Your goal:
Excluding pictures, what does the listing below contain from the line with "Activate the Brush tool" up to and including the line with "Forward the region54_ru csv message", word for word?

Recorded information:
※ ※ ※

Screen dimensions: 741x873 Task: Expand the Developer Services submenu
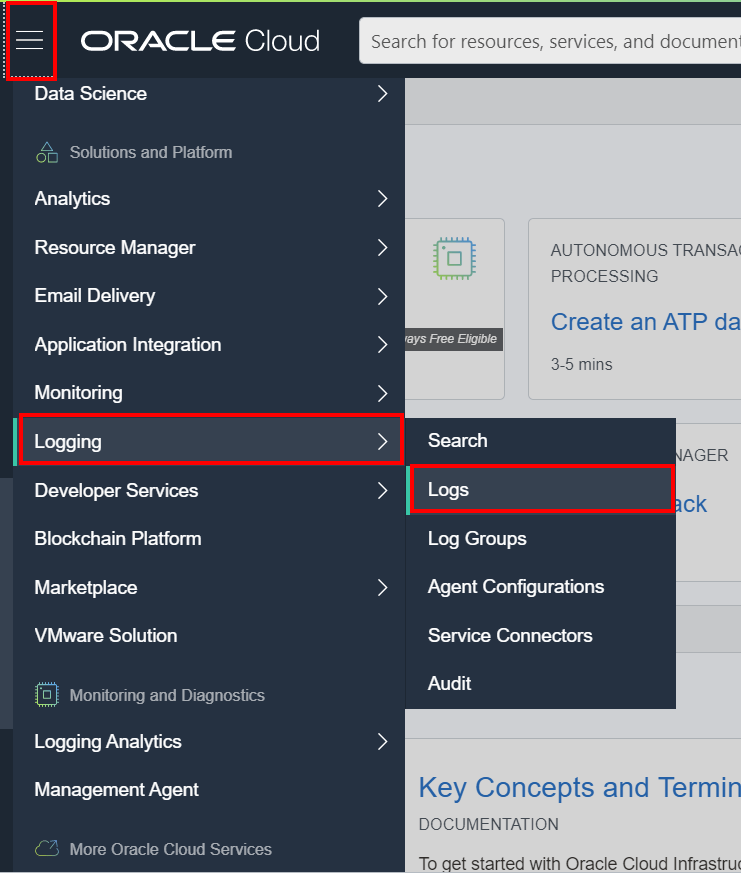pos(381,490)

※ ※ ※

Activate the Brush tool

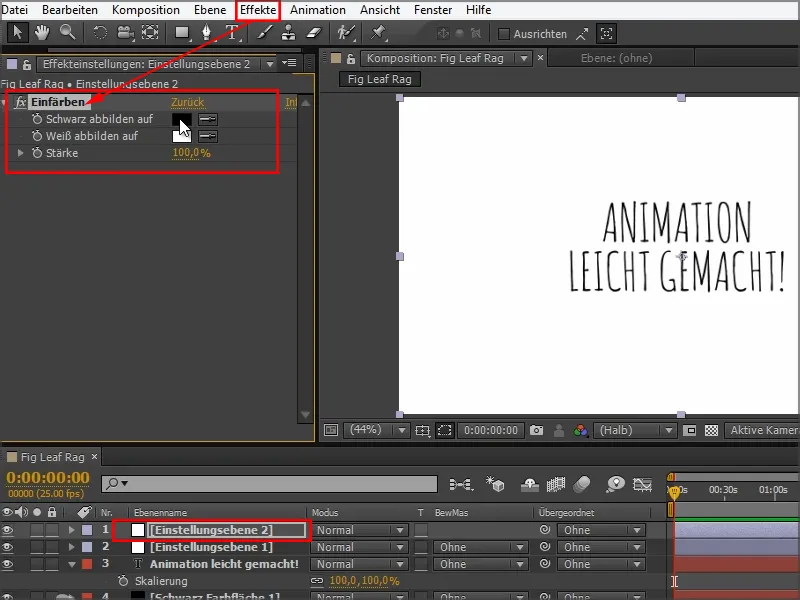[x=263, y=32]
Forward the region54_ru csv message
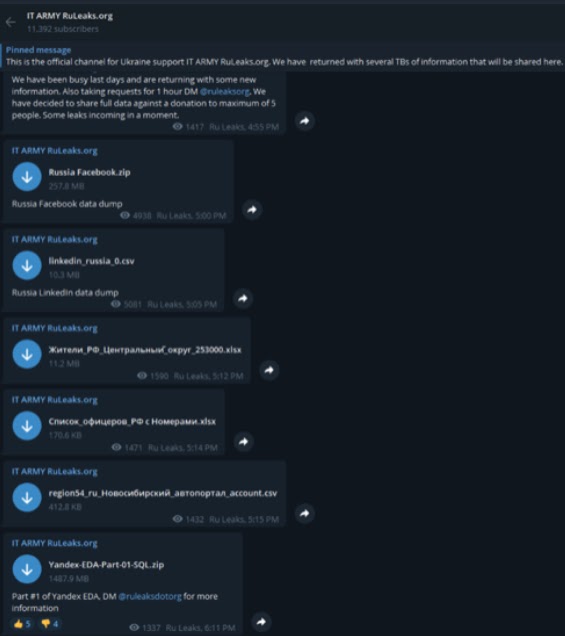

※ ※ ※

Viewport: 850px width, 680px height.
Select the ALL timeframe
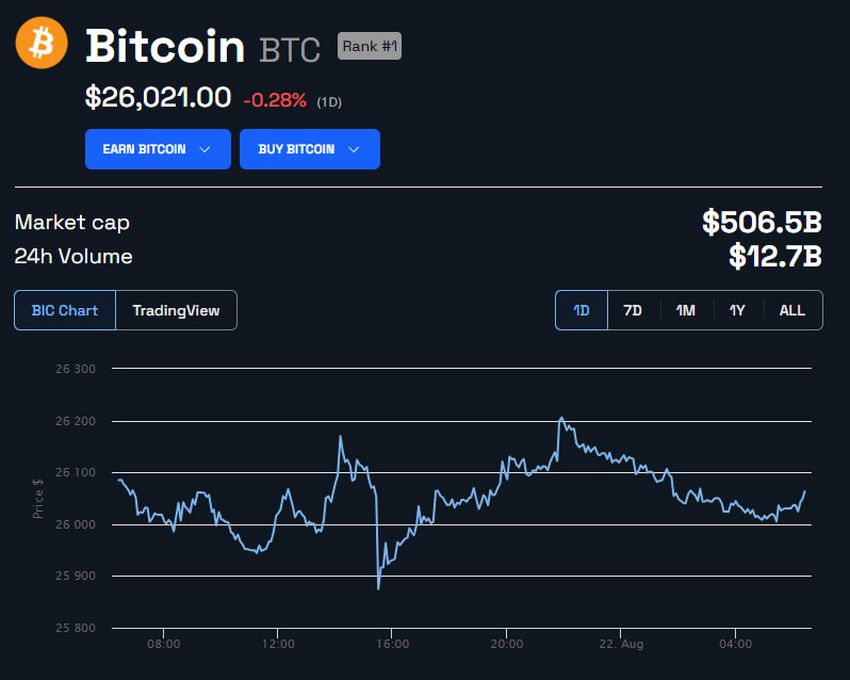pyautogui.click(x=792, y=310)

※ ※ ※

Exercise solution:
Activate the Brush tool

[x=263, y=32]
Forward the region54_ru csv message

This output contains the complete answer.